- Task brief: The expected answer is a verbatim transcription of the lines below, beginning with the first and ending with the line that holds "Task: Open the View menu", without pictures.

- Data for analysis:
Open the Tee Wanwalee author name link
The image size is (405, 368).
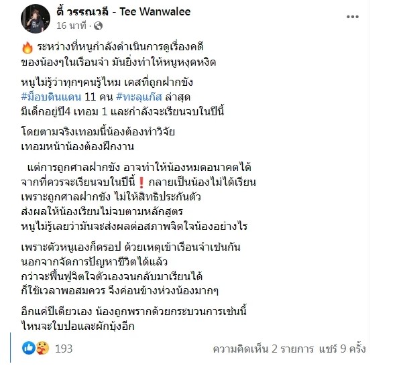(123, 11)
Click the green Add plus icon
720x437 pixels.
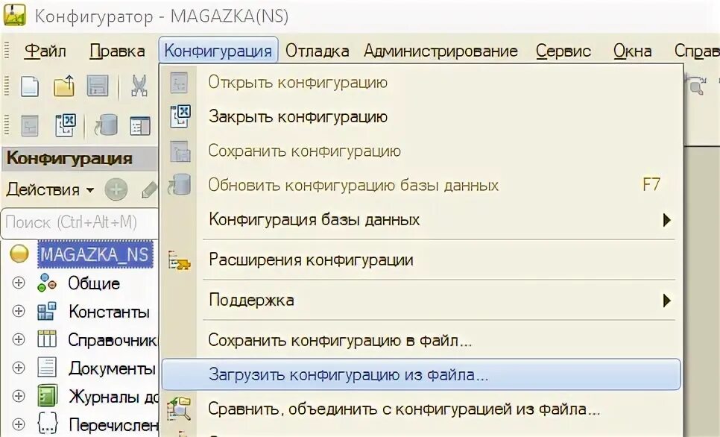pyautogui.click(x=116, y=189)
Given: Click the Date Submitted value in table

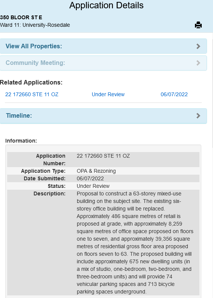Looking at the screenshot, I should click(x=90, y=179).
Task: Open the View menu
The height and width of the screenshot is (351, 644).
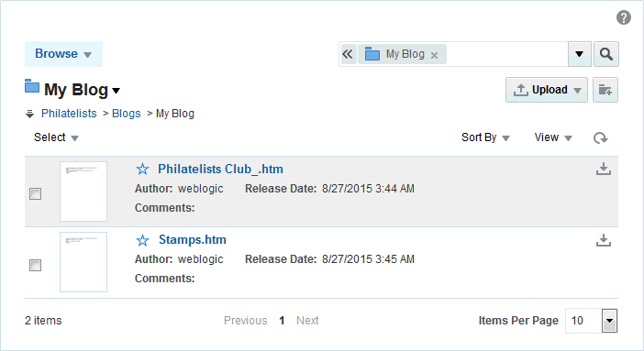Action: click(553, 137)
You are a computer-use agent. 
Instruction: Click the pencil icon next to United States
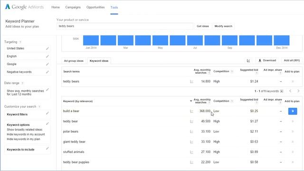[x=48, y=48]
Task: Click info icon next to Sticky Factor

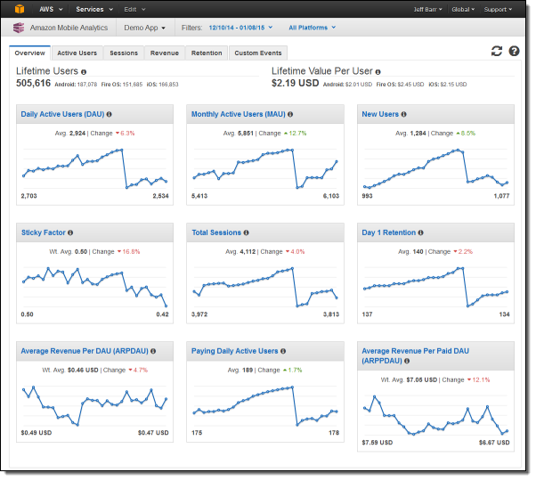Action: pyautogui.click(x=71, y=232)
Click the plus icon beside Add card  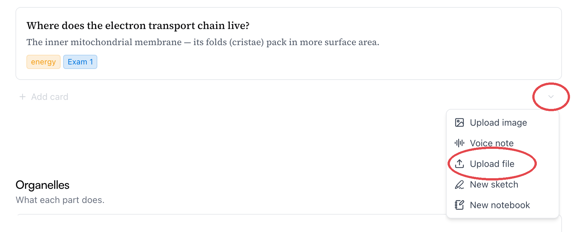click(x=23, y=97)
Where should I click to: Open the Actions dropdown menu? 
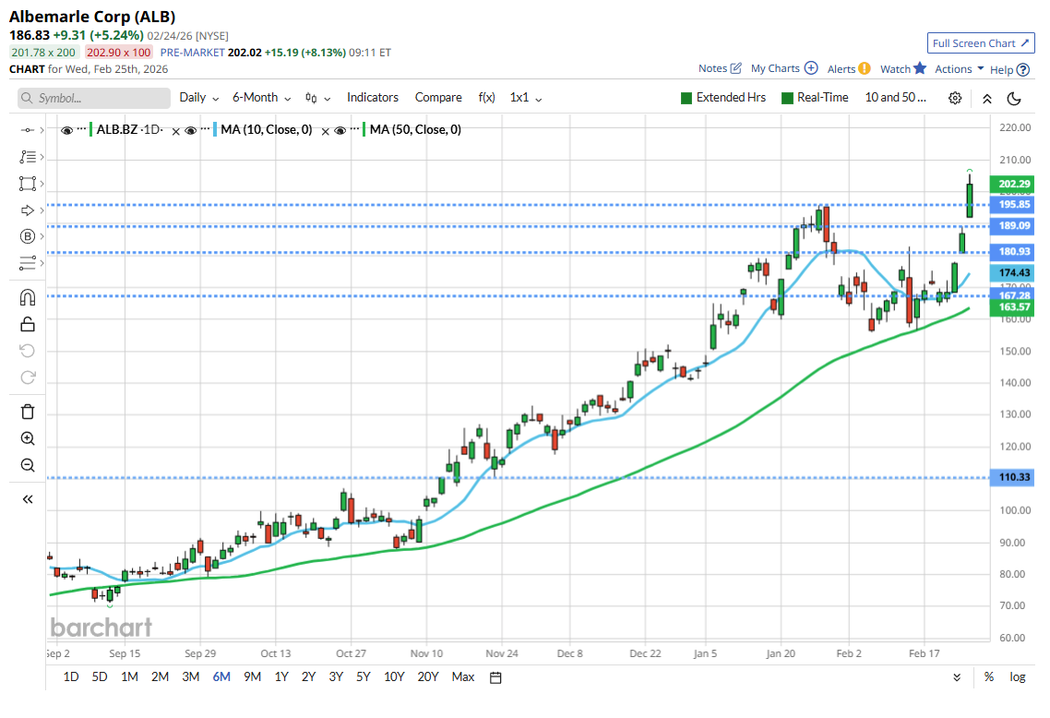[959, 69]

- Answer to the problem:
Open the Tee Wanwalee author name link
The image size is (405, 368).
(123, 11)
Click the green Add plus icon
720x437 pixels.
pyautogui.click(x=116, y=189)
Given: Click the Date Submitted value in table

Looking at the screenshot, I should click(x=90, y=179).
Task: Open the View menu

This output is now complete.